**Untersuchter Text**
══════════════════════════════

Christa Rigozzi vs. Amanda Ammann Die Ex ist die bessere Miss

  • Publiziert: 24.05.2008, Aktualisiert: 20.01.2012
  • Von Simone Matthieu und Karin El Mais

Christa Rigozzi (25) ist gefragter denn je. Und steht deshalb ihrer Nachfolgerin Amanda Ammann (21) arg in der Sonne.

Arme Amanda Ammann. Was wurde ihr nicht schon alles nachgesagt: «Miss Kompromiss» sei bieder, unscheinbar, habe Hobbit-Füsse und ein Pferdegebiss. Jetzt stiehlt ihr auch noch die Vorgängerin die Show: Die Tessinerin Christa Rigozzi. «Sie ist die bestverdienende Ex-Miss aller Zeiten», sagt Raffy Locher (49) von der Miss-Organisation.

«Ich habe mehr Aufträge denn je», freut sich Christa, die in ihrem Amtsjahr rund eine halbe Million Franken verdiente. Ihre Agenda ist auch die nächsten Monate rappelvoll.

══════════════════════════════

**Erfasste Angaben**
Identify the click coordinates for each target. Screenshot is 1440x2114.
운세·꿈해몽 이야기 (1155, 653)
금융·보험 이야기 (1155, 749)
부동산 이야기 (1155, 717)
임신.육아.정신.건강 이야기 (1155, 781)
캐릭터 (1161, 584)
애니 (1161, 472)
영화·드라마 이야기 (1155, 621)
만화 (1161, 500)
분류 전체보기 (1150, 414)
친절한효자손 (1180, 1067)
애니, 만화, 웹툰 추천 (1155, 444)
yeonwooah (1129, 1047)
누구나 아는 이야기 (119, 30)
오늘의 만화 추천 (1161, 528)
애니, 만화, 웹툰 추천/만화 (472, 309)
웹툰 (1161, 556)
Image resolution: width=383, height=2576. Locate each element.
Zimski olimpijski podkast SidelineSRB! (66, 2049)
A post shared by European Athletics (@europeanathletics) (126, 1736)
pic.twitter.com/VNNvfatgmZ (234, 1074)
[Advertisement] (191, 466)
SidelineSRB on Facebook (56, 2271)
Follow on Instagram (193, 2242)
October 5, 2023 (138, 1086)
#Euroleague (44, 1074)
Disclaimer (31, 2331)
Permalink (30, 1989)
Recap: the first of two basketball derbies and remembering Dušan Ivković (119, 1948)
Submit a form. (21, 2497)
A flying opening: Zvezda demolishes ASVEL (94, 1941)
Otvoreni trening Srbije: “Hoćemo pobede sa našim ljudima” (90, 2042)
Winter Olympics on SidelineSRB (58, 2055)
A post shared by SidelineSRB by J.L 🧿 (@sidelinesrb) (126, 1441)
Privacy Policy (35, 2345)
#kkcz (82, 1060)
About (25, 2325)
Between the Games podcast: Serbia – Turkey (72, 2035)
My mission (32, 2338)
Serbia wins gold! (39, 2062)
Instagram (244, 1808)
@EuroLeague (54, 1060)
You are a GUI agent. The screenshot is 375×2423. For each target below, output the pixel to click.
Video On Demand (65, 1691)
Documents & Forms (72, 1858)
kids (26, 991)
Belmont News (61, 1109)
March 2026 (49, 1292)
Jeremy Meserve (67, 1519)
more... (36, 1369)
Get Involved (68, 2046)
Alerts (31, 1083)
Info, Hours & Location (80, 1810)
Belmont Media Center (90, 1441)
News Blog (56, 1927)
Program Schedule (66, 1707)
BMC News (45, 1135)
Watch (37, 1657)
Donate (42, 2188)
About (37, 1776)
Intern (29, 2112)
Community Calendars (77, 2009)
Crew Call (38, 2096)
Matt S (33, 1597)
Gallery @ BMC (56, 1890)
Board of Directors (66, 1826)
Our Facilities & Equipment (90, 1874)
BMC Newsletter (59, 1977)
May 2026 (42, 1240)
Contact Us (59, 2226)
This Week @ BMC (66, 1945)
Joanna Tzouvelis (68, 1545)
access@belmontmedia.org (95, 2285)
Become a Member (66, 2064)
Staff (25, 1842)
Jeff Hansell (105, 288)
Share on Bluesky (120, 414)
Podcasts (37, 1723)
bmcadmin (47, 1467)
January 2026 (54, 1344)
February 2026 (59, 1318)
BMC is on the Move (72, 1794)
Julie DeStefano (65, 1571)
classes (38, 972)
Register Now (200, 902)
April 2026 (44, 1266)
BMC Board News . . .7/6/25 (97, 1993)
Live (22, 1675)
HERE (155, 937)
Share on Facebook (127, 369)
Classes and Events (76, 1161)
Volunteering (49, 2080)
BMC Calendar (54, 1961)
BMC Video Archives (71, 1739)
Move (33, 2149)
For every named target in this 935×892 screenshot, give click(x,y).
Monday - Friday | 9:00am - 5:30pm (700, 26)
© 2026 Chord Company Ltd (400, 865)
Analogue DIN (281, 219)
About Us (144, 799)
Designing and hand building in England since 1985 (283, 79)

══════════════════════════════

**Arbeitsauftrag 1**
Wie viel verdiente Christa Rigozzi laut dem untersuchten Text in ihrem Amtsjahr?
**Arbeitsauftrag 2**
Prüfen Sie, ob die folgenden Aussagen mit dem untersuchten Text übereinstimmen, und belegen Sie jede Antwort mit einem wörtlichen Zitat. (a) Raffy Locher gehört zur Miss-Organisation. (b) Christa Rigozzi stammt aus dem Tessin. (c) Amanda Ammann ist älter als Christa Rigozzi.
**Arbeitsauftrag 3**
Schreiben Sie aus dem untersuchten Text die Stelle zwischen „Arme Amanda Ammann.“ und „nächsten Monate rappelvoll.“ wortgetreu ab, beide eingeschlossen.

**Lösung 1**
Rund eine halbe Million Franken.

**Lösung 2**
(a) Ja: „sagt Raffy Locher (49) von der Miss-Organisation“.
(b) Ja: „Die Tessinerin Christa Rigozzi“.
(c) Nein: „Christa Rigozzi (25)“ und „Amanda Ammann (21)“.

**Lösung 3**
Arme Amanda Ammann. Was wurde ihr nicht schon alles nachgesagt: «Miss Kompromiss» sei bieder, unscheinbar, habe Hobbit-Füsse und ein Pferdegebiss. Jetzt stiehlt ihr auch noch die Vorgängerin die Show: Die Tessinerin Christa Rigozzi. «Sie ist die bestverdienende Ex-Miss aller Zeiten», sagt Raffy Locher (49) von der Miss-Organisation.

«Ich habe mehr Aufträge denn je», freut sich Christa, die in ihrem Amtsjahr rund eine halbe Million Franken verdiente. Ihre Agenda ist auch die nächsten Monate rappelvoll.